→ What is being asked
At the line containing "Screen dimensions: 951x517", begin setting down the entries exactly, and stop only after the last line.

→ Given records
::::::
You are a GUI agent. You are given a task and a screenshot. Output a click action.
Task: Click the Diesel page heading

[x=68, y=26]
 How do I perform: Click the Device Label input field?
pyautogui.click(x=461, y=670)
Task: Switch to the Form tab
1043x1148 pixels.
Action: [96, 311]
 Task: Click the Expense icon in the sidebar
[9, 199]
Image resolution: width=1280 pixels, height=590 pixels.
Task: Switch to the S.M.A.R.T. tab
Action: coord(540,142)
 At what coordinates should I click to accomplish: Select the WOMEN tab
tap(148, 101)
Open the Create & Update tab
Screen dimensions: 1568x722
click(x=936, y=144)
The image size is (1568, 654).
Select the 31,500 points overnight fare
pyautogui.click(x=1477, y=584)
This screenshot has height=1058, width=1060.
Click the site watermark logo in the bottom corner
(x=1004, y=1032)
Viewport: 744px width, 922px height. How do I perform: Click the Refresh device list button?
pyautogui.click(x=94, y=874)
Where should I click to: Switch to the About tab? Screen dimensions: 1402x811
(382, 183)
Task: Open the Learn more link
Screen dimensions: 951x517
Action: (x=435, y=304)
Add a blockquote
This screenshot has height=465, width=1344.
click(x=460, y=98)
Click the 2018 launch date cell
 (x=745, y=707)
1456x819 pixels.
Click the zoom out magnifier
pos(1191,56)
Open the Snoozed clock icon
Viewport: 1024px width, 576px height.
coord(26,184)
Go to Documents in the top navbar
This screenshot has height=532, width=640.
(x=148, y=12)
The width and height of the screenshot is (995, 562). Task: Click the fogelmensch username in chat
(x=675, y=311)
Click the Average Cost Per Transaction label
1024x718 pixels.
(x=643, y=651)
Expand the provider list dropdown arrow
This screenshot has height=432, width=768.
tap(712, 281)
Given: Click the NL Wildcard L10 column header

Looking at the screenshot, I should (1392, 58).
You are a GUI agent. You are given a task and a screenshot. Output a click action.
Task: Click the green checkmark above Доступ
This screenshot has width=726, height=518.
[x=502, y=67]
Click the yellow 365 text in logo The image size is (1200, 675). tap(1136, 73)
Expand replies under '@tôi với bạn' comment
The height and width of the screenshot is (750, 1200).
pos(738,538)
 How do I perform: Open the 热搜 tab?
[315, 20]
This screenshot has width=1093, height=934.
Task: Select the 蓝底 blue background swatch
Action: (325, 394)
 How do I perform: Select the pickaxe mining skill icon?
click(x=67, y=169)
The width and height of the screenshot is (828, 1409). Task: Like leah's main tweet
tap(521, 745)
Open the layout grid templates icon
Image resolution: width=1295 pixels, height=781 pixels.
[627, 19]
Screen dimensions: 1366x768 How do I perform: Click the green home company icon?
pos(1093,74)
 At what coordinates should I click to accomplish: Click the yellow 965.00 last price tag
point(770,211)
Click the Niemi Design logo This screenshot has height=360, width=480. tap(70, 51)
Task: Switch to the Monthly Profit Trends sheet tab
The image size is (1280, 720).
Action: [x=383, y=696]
::::::
→ Reply
Screen dimensions: 951x517
Action: (x=435, y=304)
Add a blockquote
This screenshot has height=465, width=1344.
click(x=460, y=98)
Click the 2018 launch date cell
 (x=745, y=707)
1456x819 pixels.
Click the zoom out magnifier
pos(1191,56)
Open the Snoozed clock icon
Viewport: 1024px width, 576px height.
coord(26,184)
Go to Documents in the top navbar
This screenshot has height=532, width=640.
(x=148, y=12)
The width and height of the screenshot is (995, 562). Task: Click the fogelmensch username in chat
(x=675, y=311)
Click the Average Cost Per Transaction label
1024x718 pixels.
(x=643, y=651)
Expand the provider list dropdown arrow
This screenshot has height=432, width=768.
tap(712, 281)
Given: Click the NL Wildcard L10 column header

Looking at the screenshot, I should (1392, 58).
You are a GUI agent. You are given a task and a screenshot. Output a click action.
Task: Click the green checkmark above Доступ
This screenshot has width=726, height=518.
[x=502, y=67]
Click the yellow 365 text in logo The image size is (1200, 675). tap(1136, 73)
Expand replies under '@tôi với bạn' comment
The height and width of the screenshot is (750, 1200).
pos(738,538)
 How do I perform: Open the 热搜 tab?
[315, 20]
This screenshot has width=1093, height=934.
Task: Select the 蓝底 blue background swatch
Action: (325, 394)
 How do I perform: Select the pickaxe mining skill icon?
click(x=67, y=169)
The width and height of the screenshot is (828, 1409). Task: Like leah's main tweet
tap(521, 745)
Open the layout grid templates icon
Image resolution: width=1295 pixels, height=781 pixels.
[627, 19]
Screen dimensions: 1366x768 How do I perform: Click the green home company icon?
pos(1093,74)
 At what coordinates should I click to accomplish: Click the yellow 965.00 last price tag
point(770,211)
Click the Niemi Design logo This screenshot has height=360, width=480. tap(70, 51)
Task: Switch to the Monthly Profit Trends sheet tab
The image size is (1280, 720).
Action: [x=383, y=696]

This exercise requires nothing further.